Stored dataset items:
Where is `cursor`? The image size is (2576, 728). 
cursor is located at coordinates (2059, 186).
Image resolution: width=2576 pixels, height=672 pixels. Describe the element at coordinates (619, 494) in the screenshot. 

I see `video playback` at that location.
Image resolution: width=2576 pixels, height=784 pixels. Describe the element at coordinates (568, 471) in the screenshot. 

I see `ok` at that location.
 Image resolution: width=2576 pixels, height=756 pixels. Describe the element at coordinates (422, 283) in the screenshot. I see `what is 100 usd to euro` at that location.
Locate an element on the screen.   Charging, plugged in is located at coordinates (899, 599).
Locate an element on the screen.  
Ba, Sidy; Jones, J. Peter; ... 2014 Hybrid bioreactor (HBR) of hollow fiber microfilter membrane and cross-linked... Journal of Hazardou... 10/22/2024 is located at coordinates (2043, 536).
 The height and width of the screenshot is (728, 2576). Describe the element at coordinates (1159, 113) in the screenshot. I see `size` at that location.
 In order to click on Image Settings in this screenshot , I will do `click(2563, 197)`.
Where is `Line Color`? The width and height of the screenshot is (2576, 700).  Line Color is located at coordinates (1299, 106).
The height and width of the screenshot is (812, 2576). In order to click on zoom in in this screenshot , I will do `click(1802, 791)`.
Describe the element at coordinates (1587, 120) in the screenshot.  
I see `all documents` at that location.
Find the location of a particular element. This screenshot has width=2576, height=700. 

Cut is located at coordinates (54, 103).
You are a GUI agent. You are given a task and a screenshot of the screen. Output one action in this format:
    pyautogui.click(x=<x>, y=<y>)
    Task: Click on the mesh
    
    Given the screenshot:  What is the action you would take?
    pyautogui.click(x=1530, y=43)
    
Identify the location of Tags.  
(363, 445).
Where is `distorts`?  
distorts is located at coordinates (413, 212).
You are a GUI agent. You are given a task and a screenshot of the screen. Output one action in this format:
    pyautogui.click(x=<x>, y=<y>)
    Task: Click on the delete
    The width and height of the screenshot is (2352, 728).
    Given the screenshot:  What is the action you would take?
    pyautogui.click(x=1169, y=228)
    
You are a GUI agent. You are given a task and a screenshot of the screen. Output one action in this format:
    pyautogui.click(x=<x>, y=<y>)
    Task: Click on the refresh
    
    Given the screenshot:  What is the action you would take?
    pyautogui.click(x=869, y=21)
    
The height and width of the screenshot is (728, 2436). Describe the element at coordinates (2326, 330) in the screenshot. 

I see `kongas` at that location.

OBJECTIVE.
In the listing above, how many lines contain the word "resolution"? Reply with the number alone.

FINISHED ANSWER.
3